En 2011, Assunta Almirande, veuve du fondateur du MSI, lors d’un échange avec Marine Le Pen dira :

« Elle sait qu’on lui a donné notre symbole (la flamme) » et d’insister « Vous avez conservé la flamme !», forçant Marine Le Pen à lui répondre « On vous l’a empruntée, on a soufflé dessus »…

et Assunta Almirante d’enchainer devant une Marine Le Pen gênée :

«J’aimerais dire un mot à mon amie que je connais depuis de nombreuses années. Je vous rappelle que le FN a vu le jour avec Jean-Marie Le Pen et Giorgio Almirante. Nous sommes très heureux qu’elle prenne la relève de son père »…

Voilà donc la présidente du FN, adoubée par la veuve d’un fasciste.

Donc voilà, depuis des années le RN crie sur tous les toits qu’il n’est pas d’extrême droite… mais malgré son changement de nom, il fait toujours référence à ce passé, en faisant semblant de l’oublier. La flamme de Mussolini, modernisée certes, est toujours présente et nous éclaire sur les origines fascistes du parti.

Sources :

Histoire du logo de deux « partis frères » entre France et Italie (1976-2016), Centre d’Histoire et Science Po, 2016.

Histoire de l’extrême droite en France, Claude Latta, Centre social de Monbrison, 2002.

Extrêmes droites en Europe : Le retour ?, Pascal Perrinau, CEVIPOF CNRS, avril 2011.

Aux racines du FN, l’histoire d’un mouvement, Ordre nouveau, par Nicolas Lebourg, Jonathan Preda et Joseph Beauregard, Fondation Jean Jaurès, 2014.

D’où vient la flamme du FN ? par Valérie Igounet, L’Histoire n°400, 2014.

https://www.lhistoire.fr/do%C3%B9-vient-la-flamme-du-fn

https://www.tf1info.fr/elections/fn-que-signifie-cette-flamme-que-marine-le-pen-ne-veut-plus-voir-2001131.html

https://www.retronews.fr/politique/echo-de-presse/2018/03/14/ce-quetait-le-rassemblement-national-populaire

https://www.lemonde.fr/politique/article/2018/06/01/marine-le-pen-annonce-que-le-front-national-devient-rassemblement-national_5308450_823448.html

https://www.liberation.fr/checknews/2018/03/13/est-il-vrai-qu-il-existait-un-rassemblement-national-populaire-collaborationiste_1653353/

https://fr.wikipedia.org/wiki/Rassemblement_national#Origines

https://fr.wikipedia.org/wiki/Mouvement_social_italien_%E2%80%93_Droite_nationale

https://www.lexpress.fr/actualite/politique/fascisme-antisemitisme-la-memoire-selective-de-marine-le-pen_970971.html

https://fr.wikipedia.org/wiki/Ordre_nouveau_(mouvement)

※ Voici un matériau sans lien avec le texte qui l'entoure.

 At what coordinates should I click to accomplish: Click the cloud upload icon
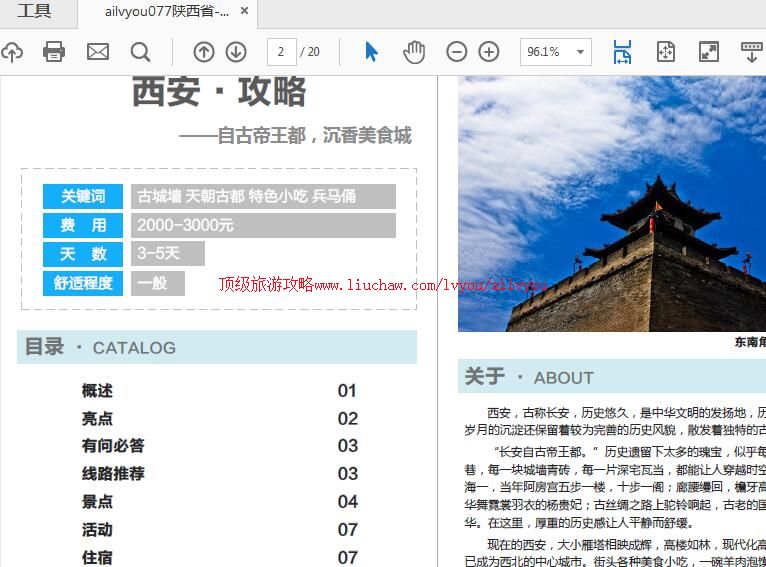tap(11, 52)
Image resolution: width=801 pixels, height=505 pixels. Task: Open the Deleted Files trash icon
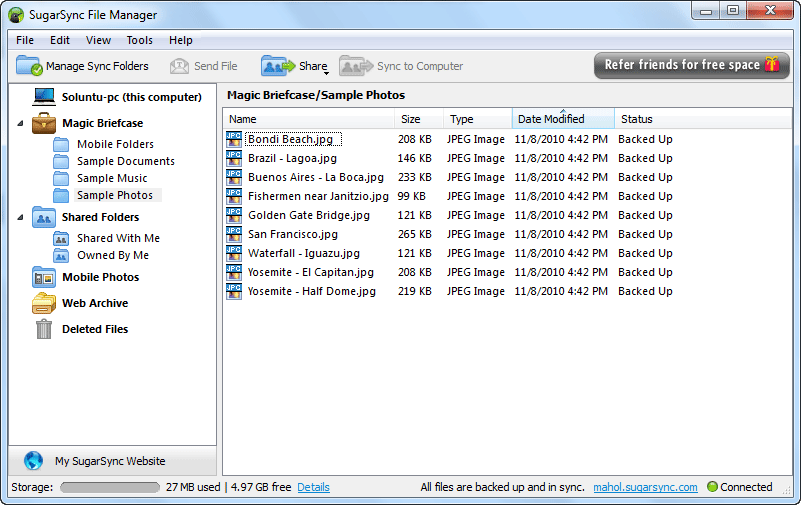pyautogui.click(x=44, y=329)
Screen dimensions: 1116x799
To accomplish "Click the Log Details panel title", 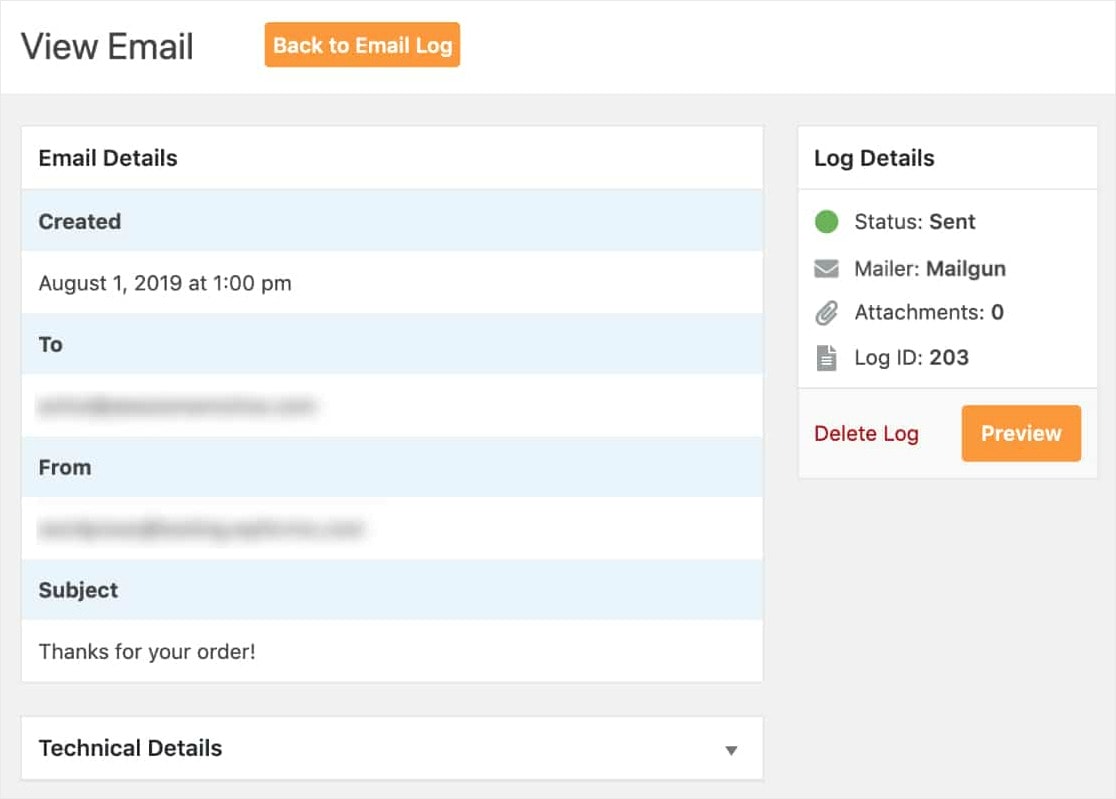I will pyautogui.click(x=874, y=158).
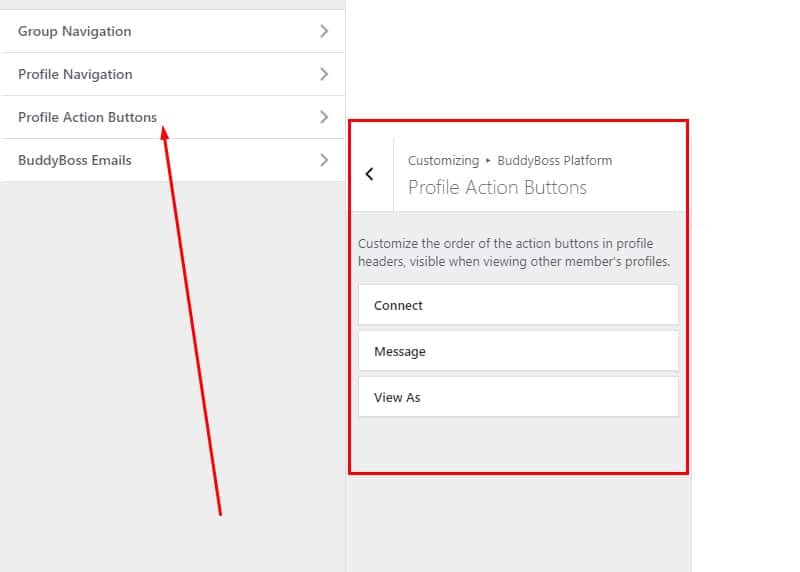Click the action buttons description text
The image size is (800, 572).
[x=514, y=252]
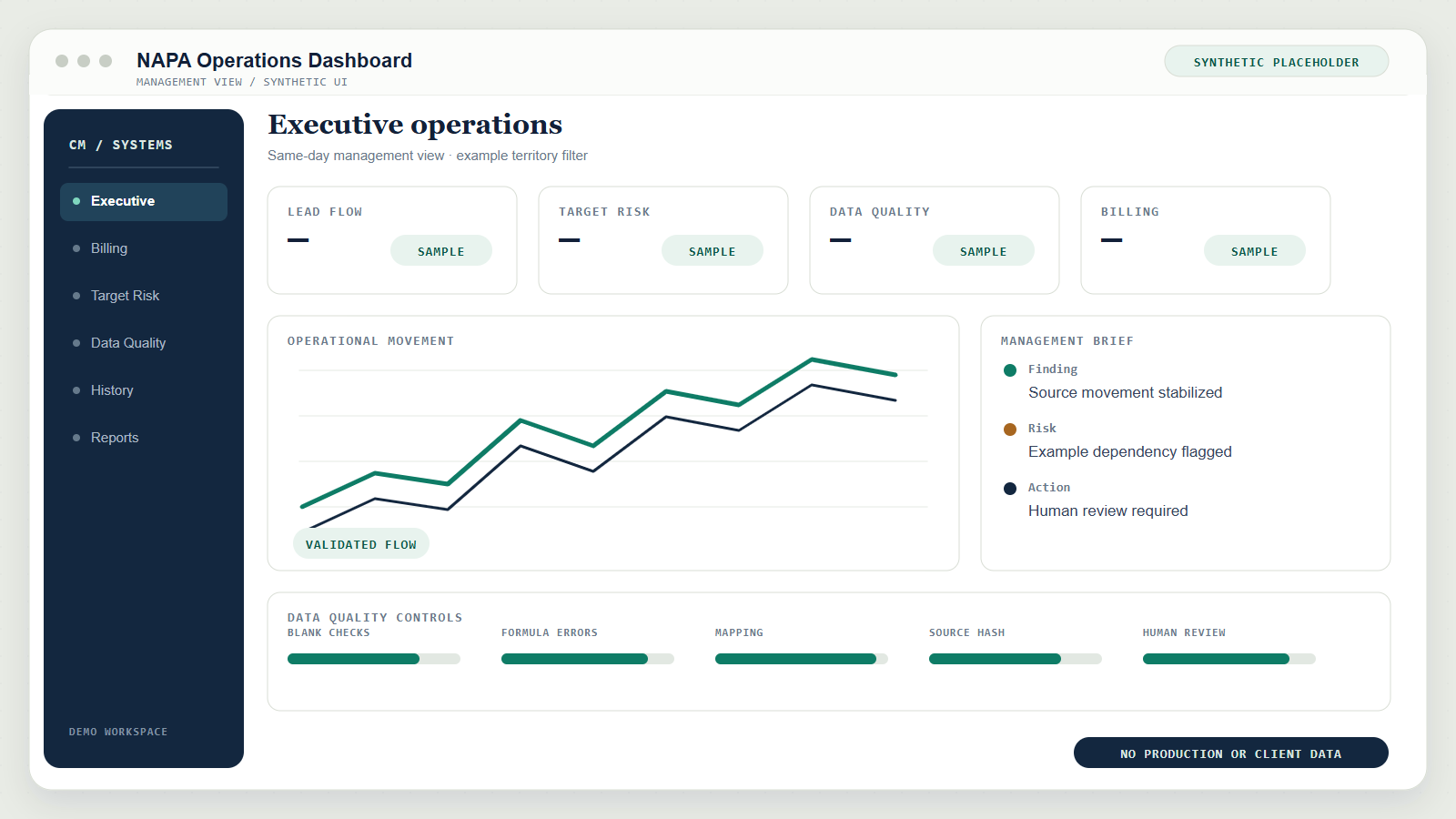Click the Blank Checks progress bar
This screenshot has height=819, width=1456.
tap(374, 659)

https://www.rts.ch/archives/tv/information/temps-present/3441467-ordre-nouveau.html

6 Comments

  1. Toute l’ambiguïté réside aujourd’hui dans l’emballage à la fois vertueux, social et populaire que veut afficher ce mouvement qui n’est autrement qu’anti-démocratique, inégalitaire et profondément discriminatoire.

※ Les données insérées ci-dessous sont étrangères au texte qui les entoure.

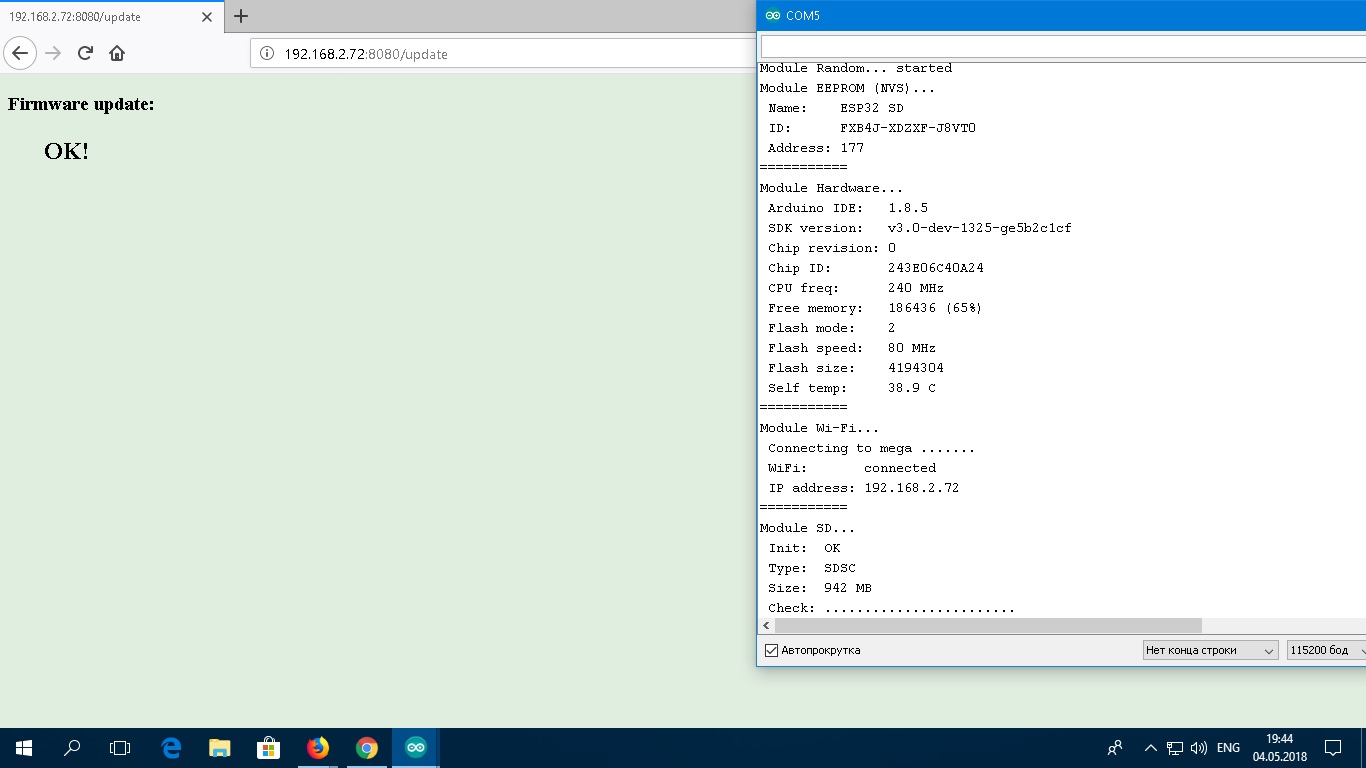Switch to Arduino IDE taskbar icon
The width and height of the screenshot is (1366, 768).
(415, 748)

    Merci pour cet article.

    1. Tout à fait. Le fascisme et le nazisme mettaient souvent en avant le « social »… mais on peut remonter à Louis Bonaparte qui s’est fait élire président (1848) avec un discours très social avant de faire un coup d’Etat et de se faire couronner empereur.
      Merci pour la lecture 😉

  2. Je trouve gênant le côté « gentil contre méchant » qui apparait à plusieurs endroits alors que l’idée est de rappeler l’origine d’un parti,.si on se fie au titre. Et est-ce que l’origine définit encore la politique d’un parti des dizaines d’années après (le fameux parti gaulliste n’en est plus un comme mentionné ici si on se restreint à son président ou à ses jeunes).

    Pour ceux qui veulent une définition de l’extrémisme en politique, il y a eu une carte blanche dans un journal belge à ce sujet qui est pour moi un bon complément de ce qui est écrit ici : https://www.lalibre.be/debats/opinions/2024/06/26/comment-deceler-lextremisme-politique-RCQ6OKVPKFF5HNAGP5X5NCDIZE/

    1. Bonjour, merci pour votre commentaire et pour l’article.
      Je ne peux pas être « gentil contre méchant » puisque je ne parle que d’un seul parti. Par contre je reconnais volontiers que j’ai utilisé par ci par là de l’ironie… Pour répondre à votre question, même si le PS est très éloigné de la SFIO ou les Républicains n’ont plus grand choses à voir avec le RPF de de Gaulle, ils ne cessent de convoquer les grandes figures de leurs mouvements, à gauche en ce moment c’est Blum, mais très souvent Jaurès. Il n’y a que l’extrême droite qui ne peut convoquer ses figures originelle (et pour cause). Dommage pour un parti qui est à ce point obsédé par les origines des gens…ça y est, je redeviens ironique. Pardon.